Text excerpt –

I'm hoping that math has an answer to a question arising out of a musical exercise.
In music terms, the exercise is:
- Choose two arpeggios (sets of notes) of equal (or roughly equal) span (number of notes and distance between them)
- Start at the bottom of one, and play N notes going upwards until the top, then back down again
- After N, chose the very next note from the "other" arpeggio in the same direction you are going and repeat (play N notes)
- until you have done "every possible transition from one arpeggio to the other"
I am trying to figure out what characteristics of the arpeggios determine whether:
- you will in fact go through every possible transition from one arpeggio to the other?
- Whether this also means inherently that you arrive back where you started.
That, in a nutshell, is the question.
The exercise was given with arpeggios of length 10 and N=8
Here is my attempt to cast it in a "mathemetical way", escaping the musical context.
We have a an ordered set of nodes (aka notes :) ). In this case 30 of them. Their ordinality can be represented by a number - they are numbered, and "higher" means... higher in the numerical sense.
(N1, N2, ..., N30)
We take two subsets, call them 'A' and 'D'. These have equal size (in this case 10).
A: (N1, N5, N8, N11, N13, N17, N20, N23, N25, N29) D: (N1, N4, N6, N10, N13, N16, N18, N22, N25, N28)
An "up" transition means "find the next highest number in the target set to the current one". Inversely for a down transition.
We can transition inside the current set or to the "other" set.
The exercise is:
- Start in the direction 'up", at the lowest node in set A and make N transitions in set A
- If at any point there are no remaining notes upwards, reverse direction
- Having made N transitions in set A, transition in the same direction to set D
- Make N transitions in Set D, then transition to set A
... repeat until all transitions have been made.
The question is: what characteristics of the sets (A and D) determine whether you will take every possible transition?
(and thus arrive back at "the beginning")
With N=8, the sequence starts like this:
start in A : N1, N5, N8, N11, N13, N17, N20, N23, trans to D : N25, N28, N25, N22, N18, N16, N13, N10, trans to A : N8, N5, N1, N5, N8, N11 ...
and the question is "do we 'trans to X: NY' for all X in A,D and Y in nodes-in-A-and-D ?""
(And a simpler question - "do we ever arrive back at 'trans to A: N1'?")
I tried to represent this graphically. I laid out the initial set of 30 notes, then illustrated the subsets A and D. Then I drew in all the possible transitions.
In doing so I discovered that the specific sets (A and D) from the exercise have some interesting properties: they have some nodes in common, which result in one-way transitions, which I have highlighted.

Problems and tasks –
**A)** In the arpeggio exercise text, what arpeggio length and what value of N was the exercise given with?
**B)** Decide whether each statement agrees with the arpeggio exercise text, answering yes or no and quoting the words that settle it: (i) The ordered set in the example contains 30 nodes. (ii) Sets A and D share no nodes. (iii) When no notes remain upward, the direction reverses.
**C)** Set down the passage of the arpeggio exercise text starting at "With N=8, the" and ending at "N8, N11 ...".

Supplied entries –
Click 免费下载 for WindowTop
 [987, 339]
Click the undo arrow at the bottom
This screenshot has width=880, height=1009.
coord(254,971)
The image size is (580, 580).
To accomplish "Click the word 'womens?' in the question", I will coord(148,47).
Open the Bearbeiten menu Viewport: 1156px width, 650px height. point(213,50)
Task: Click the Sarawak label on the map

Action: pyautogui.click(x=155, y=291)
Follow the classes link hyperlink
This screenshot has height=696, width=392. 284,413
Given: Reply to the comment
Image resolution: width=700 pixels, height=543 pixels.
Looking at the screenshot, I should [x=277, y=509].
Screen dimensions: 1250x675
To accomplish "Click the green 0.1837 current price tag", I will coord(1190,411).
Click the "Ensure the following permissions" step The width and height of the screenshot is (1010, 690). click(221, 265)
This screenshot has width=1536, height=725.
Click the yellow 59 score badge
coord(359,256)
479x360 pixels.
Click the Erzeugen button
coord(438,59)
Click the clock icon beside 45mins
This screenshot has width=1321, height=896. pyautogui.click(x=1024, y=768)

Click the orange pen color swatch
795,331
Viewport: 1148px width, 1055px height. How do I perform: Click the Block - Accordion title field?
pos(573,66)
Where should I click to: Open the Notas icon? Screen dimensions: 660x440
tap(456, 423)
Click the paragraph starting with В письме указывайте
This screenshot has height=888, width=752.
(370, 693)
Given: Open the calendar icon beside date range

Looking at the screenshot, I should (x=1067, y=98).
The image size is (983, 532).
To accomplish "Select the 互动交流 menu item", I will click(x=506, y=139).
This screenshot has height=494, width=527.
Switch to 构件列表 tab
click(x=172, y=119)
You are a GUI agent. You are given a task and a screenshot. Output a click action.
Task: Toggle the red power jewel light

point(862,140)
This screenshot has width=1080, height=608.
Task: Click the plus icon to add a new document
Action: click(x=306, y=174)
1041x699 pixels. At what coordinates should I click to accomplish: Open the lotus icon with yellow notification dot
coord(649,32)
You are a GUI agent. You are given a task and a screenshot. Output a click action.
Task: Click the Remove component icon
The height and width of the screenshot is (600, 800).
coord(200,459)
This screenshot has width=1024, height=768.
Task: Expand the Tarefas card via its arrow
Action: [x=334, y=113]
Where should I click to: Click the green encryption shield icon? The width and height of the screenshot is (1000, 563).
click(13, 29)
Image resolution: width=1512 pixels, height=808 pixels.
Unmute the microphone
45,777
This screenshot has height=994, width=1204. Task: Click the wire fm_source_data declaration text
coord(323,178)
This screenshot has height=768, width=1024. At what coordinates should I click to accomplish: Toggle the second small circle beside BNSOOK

Correct answers –
**A)** The arpeggios had length 10, and N was 8.

**B)**
(i) Yes: "In this case 30 of them."
(ii) No: "they have some nodes in common, which result in one-way transitions"
(iii) Yes: "If at any point there are no remaining notes upwards, reverse direction"

**C)**
With N=8, the sequence starts like this:
start in A : N1, N5, N8, N11, N13, N17, N20, N23, trans to D : N25, N28, N25, N22, N18, N16, N13, N10, trans to A : N8, N5, N1, N5, N8, N11 ...